When things go wrong, it is not the leaders or investment bankers who pay...
Cow/Cabbage: First US manufacturing comes in with its slowest growth in 11 months, the number of new unemployment claims is essentially stagnant, Mid-Atlantic factory activity hits a 10-month low, and sales of existing houses slip in May. Then the markets have their second worst day of the year, dropping 2% - which gets blamed on poor data from China and Europe plus the Fed's cutting its forecast for the US economy. After the close, Moody's rained on everybody's parade, downgrading 15 of the world's largest banks including BofA, JPMorgan, Citi, and even Goldman Sachs. Morgan Stanley got kicked down two notches. None of this was news nor comes a a great surprise, except to those whiz-kids who run our economy. Friday has no major announcements scheduled, so the day can be spent figuring out what it all means. Yeah, there's a bunch of European data due, but Europe is so over already.
Ignorance is Profitable: By a 26 to 73 vote, senators representing major food corporations were able to keep the public from finding out how much of their food is descended from Frankenstein.
Safety Last: Experts now - 30 trillion tons too late - say that injecting toxic crap deep into the earth is not safe and the US industries should never have been allowed to do it. It will damage all of us - but you can be sure not a single company will have to spend a dime in remediation.
On Target: The UN Special Rapporteur on extrajudicial, summary or arbitrary executions, says that Obama's use of drones threatens 50 years of international law and fears the US arrogance in assuming it has the right to tour the world killing people it doesn't like may set a bad example. To put not too fine a point on it, some - if not all - of the drone strikes certainly may constitute war crimes.
You're In The Army Now: Knee-jerking to Obama's P to KB3, The Mitten says that the only way kids illegally smuggled into the US by their parents should be able to become US citizens is if they survive a three year enlistment in the military.
Tidal Currents: Americans definitely don’t trust banks and the federal government, but do think state and local governments had “about the right” amount of power. Americans have clearly supported higher taxes on the rich and a much more punitive approach to banker compensation. Neither has happened. Americans were not clamoring to fire huge numbers of teachers, police, firemen and health service workers. Republican theologians were.

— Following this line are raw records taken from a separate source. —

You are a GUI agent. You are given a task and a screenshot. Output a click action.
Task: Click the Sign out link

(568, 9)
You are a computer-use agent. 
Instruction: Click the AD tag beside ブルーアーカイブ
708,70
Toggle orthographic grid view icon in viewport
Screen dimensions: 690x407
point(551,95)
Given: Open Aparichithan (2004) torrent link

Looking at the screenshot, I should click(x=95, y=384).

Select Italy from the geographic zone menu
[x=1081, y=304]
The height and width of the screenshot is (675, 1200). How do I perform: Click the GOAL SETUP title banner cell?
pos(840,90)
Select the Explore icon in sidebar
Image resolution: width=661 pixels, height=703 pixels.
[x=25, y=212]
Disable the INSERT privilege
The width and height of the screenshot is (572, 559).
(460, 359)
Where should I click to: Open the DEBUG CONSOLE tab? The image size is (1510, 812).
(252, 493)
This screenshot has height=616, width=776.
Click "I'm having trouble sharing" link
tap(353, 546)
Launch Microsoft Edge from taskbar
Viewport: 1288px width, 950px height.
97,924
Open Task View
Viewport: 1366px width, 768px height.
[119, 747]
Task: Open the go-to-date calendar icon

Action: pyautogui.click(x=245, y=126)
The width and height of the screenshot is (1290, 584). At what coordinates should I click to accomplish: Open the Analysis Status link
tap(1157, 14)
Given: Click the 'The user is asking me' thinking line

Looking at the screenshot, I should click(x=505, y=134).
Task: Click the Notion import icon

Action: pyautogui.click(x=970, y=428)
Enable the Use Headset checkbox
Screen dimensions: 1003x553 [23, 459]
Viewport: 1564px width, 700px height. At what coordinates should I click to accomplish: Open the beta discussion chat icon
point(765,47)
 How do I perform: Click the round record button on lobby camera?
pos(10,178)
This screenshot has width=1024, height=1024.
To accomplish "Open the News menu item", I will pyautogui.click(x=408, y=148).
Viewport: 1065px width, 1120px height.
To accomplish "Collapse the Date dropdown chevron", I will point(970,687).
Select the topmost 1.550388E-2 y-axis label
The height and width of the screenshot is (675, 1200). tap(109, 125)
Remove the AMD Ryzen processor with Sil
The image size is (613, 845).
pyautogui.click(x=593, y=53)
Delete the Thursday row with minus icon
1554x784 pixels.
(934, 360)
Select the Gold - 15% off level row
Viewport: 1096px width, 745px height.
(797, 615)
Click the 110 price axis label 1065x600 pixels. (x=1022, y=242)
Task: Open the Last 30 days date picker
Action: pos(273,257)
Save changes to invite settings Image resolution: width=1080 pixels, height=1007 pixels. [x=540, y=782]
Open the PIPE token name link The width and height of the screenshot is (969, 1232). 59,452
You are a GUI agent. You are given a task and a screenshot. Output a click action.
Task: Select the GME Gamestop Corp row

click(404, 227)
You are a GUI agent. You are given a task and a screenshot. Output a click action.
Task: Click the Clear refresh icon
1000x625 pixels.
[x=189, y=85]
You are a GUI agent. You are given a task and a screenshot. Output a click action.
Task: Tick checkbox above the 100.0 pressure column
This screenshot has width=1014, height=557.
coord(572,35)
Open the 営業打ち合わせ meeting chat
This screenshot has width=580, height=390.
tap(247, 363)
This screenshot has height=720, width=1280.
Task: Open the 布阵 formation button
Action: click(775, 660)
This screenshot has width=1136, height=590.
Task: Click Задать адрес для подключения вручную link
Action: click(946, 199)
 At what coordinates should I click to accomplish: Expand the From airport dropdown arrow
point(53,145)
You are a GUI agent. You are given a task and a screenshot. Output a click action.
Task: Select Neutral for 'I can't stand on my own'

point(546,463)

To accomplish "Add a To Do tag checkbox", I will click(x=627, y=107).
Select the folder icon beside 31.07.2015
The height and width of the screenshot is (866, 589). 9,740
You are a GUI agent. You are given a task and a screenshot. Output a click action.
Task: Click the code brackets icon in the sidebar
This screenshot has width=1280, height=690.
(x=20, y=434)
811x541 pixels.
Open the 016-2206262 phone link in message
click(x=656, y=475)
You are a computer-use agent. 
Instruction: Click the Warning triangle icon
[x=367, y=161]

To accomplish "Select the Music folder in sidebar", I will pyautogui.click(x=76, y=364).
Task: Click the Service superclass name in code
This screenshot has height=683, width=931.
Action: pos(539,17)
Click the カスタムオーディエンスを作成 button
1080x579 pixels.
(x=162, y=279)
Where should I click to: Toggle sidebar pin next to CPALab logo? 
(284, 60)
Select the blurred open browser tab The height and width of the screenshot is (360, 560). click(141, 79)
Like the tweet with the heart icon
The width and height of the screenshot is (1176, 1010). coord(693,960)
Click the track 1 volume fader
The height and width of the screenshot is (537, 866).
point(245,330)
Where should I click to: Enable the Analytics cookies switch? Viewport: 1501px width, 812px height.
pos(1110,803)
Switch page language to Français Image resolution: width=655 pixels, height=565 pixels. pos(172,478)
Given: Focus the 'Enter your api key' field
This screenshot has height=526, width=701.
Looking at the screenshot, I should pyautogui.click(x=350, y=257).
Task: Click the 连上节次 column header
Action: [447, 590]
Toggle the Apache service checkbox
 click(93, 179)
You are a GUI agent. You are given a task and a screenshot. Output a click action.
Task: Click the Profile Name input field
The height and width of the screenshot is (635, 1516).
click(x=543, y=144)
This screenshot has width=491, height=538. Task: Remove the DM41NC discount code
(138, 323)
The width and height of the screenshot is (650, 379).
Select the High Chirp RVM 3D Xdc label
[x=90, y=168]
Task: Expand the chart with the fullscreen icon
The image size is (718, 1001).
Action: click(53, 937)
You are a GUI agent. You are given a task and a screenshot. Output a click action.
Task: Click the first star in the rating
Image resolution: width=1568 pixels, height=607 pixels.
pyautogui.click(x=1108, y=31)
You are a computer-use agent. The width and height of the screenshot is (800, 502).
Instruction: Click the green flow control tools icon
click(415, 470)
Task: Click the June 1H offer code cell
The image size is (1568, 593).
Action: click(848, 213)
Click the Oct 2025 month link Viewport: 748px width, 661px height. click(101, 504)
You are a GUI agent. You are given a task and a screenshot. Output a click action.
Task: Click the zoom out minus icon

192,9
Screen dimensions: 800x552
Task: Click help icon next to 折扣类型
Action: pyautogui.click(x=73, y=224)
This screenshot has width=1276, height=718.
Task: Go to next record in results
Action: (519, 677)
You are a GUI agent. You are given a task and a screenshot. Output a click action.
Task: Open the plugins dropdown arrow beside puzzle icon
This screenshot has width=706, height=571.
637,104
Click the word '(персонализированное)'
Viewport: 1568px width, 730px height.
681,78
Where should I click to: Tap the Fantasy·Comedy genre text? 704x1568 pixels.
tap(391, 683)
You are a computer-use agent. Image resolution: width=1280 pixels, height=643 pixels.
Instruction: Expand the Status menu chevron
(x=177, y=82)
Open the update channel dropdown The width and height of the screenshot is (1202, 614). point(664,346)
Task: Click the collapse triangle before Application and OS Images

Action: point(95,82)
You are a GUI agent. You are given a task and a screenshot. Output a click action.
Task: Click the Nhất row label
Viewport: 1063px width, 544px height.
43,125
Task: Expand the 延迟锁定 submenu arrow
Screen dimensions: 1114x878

Sequestration Is As Sequestration Does: As January approaches and the federal government's purchasing officers begin gearing down in anticipation of forced sequestration of federal funds, the nation is going to find out how popular and how important federal spending is. If anything will prompt the citizens to demand tax hikes on the rich (or anyone but themselves) cutting military spending will.
Name Of The Game: Paul Krugman isn't the only one who knows what the ECB should be doing to calm the crisis. Europe's leaders are quite aware of what should be done, what is being done, and why the two diverge. There is an agenda, which essentially consists of using the crisis to force member countries to accept long-term structural reforms that the ECB wants. 'Federalizing' budgets and finances is not the goal, but a step towards that goal. Too bad the citizenry is not inclined to move in that direction.
Perspective: Greece's lawyer thinks it will take at least 1 trillion Euros to solve the eurozone's sovereign debt crisis, and that the next nation to seek help will be Cypress, not Spain nor Italy. He also sees capital controls being applied to stop the hemorrhaging from banks in the bailout-needing countries.
A Quotation: "the United States has been taken over by an amoral financial oligarchy, and the American dream of opportunity, education, and upward mobility is now largely confined to the top few percent of the population." Charles Ferguson.
Porn O'Graph: The mean median.
The Parting Shot:
Now appearing...
1 comment:
I've ordered a copy of Predator Nation by Charles Ferguson, the source of the "amoral financial oligarchy" quote you feature. I was interested to read the following about Ferguson in Wikipedia:
"A native of San Francisco, Ferguson was originally educated as a political scientist. A graduate of Lowell High School in 1972, he earned a BA in mathematics from the University of California, Berkeley in 1978, and obtained a Ph.D. in political science from M.I.T. in 1989. Ferguson then conducted postdoctoral research at MIT while also consulting to the White House, the Office of the U.S. Trade Representative, the Department of Defense, and several U.S. and European high technology firms. From 1992–1994 Ferguson was an independent consultant, providing strategic consulting to the top managements of U.S. high technology firms including Apple Inc., Xerox, Motorola, and Texas Instruments.
In 1994, Ferguson founded Vermeer Technologies, one of the earliest Internet software companies, with Randy Forgaard. Vermeer created the first visual website development tool, FrontPage. In early 1996, Ferguson sold Vermeer for $133 million to Microsoft, which integrated FrontPage into Microsoft Office.
After selling Vermeer, Ferguson returned to research and writing. He was a visiting scholar and lecturer for several years at MIT and Berkeley, and for three years was a Senior Fellow at the Brookings Institution in Washington DC. Ferguson is the author of four books and many articles dealing with various aspects of information technology and its relationships to economic, political, and social issues."